--- PROVIDED RECORDS Enclosed Below ---
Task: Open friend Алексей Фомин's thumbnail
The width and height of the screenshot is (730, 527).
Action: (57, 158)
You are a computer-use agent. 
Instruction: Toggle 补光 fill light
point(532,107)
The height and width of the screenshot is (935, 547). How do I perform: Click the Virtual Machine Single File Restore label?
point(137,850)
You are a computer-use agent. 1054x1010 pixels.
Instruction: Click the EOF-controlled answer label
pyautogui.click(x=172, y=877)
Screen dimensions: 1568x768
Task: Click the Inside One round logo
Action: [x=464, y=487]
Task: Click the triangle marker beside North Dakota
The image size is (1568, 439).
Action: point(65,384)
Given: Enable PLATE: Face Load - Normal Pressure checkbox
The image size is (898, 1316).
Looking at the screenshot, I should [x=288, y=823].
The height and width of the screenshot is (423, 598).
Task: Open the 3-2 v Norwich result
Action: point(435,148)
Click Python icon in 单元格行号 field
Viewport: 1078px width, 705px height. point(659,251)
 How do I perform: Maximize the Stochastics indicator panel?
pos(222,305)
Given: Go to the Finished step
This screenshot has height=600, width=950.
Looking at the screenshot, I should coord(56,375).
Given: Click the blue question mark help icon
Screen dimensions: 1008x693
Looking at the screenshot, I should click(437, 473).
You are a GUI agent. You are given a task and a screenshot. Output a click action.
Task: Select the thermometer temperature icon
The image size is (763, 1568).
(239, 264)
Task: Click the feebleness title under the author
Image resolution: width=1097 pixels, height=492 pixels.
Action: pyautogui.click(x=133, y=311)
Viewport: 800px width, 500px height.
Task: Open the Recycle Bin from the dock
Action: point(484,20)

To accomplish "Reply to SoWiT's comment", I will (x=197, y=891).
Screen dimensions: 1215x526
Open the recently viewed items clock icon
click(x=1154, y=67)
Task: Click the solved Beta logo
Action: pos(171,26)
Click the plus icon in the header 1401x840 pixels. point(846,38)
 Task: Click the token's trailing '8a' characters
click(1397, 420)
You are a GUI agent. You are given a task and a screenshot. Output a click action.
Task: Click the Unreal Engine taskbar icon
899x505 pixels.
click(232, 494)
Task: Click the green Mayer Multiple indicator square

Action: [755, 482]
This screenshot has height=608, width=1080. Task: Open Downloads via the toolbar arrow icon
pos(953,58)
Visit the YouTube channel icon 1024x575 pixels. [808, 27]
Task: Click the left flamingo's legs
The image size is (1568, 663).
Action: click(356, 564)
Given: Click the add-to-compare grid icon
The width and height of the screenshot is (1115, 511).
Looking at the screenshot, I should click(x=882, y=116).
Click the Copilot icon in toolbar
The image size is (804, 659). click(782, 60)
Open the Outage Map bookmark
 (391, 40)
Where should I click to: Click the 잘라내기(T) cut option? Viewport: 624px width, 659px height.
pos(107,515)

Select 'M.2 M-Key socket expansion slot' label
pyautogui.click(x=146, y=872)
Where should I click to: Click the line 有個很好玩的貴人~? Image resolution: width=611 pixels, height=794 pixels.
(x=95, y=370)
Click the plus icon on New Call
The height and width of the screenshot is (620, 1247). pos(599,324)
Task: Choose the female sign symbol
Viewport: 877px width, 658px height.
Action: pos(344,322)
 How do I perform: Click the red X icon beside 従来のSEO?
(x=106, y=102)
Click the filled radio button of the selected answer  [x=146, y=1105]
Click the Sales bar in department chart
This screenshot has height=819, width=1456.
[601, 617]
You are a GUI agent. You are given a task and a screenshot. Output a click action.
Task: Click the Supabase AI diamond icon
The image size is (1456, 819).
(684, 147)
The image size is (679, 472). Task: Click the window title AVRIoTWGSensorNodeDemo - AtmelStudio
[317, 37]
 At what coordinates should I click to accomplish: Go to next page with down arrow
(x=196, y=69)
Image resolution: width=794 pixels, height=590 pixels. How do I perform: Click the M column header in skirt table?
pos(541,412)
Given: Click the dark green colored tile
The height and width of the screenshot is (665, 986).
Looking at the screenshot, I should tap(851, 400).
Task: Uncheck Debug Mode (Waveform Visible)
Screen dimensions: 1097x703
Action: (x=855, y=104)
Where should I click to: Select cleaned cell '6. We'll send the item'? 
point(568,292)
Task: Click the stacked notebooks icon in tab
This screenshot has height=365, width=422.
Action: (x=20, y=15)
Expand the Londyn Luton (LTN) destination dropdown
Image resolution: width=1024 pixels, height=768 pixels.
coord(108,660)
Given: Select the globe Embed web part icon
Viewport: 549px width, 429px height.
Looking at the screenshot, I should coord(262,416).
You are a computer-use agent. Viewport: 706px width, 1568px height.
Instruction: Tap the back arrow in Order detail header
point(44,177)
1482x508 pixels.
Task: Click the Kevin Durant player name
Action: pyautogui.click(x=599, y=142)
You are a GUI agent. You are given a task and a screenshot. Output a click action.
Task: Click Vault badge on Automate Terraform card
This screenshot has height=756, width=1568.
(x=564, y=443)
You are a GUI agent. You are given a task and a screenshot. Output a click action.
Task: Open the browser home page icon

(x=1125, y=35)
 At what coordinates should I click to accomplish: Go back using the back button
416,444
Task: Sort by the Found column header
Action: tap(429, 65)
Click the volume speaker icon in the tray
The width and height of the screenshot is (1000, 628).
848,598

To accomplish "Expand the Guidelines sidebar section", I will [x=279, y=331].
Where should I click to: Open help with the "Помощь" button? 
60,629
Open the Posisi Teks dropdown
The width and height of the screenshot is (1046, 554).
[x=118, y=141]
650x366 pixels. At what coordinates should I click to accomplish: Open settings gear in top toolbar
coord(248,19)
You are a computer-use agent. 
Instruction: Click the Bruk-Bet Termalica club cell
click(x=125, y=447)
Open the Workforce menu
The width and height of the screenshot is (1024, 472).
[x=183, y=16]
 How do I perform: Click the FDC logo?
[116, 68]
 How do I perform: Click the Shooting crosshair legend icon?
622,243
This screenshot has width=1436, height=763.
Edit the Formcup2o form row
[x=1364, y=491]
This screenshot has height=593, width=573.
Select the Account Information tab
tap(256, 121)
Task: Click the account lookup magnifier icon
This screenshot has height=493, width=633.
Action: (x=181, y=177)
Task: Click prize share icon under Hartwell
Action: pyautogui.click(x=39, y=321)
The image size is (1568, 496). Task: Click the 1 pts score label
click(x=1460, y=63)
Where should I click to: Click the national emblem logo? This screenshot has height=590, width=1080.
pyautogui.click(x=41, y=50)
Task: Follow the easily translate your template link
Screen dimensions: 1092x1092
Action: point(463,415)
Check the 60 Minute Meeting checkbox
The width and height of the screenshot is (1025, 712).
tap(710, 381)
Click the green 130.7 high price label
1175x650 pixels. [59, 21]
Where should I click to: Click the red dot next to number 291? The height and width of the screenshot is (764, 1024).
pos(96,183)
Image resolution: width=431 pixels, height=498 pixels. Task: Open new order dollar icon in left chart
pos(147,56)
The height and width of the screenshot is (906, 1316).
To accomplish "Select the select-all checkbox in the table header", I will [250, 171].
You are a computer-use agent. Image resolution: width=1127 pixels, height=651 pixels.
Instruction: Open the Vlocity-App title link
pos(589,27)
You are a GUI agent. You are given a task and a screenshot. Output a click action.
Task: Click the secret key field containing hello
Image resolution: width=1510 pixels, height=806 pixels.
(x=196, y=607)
--- End of Enclosed PROVIDED RECORDS ---
__TASK INSTRUCTIONS__: Reproduce each line of the material containing the word "checkbox".

__TASK ANSWER__:
Given: Enable PLATE: Face Load - Normal Pressure checkbox
Check the 60 Minute Meeting checkbox
To accomplish "Select the select-all checkbox in the table header", I will [250, 171].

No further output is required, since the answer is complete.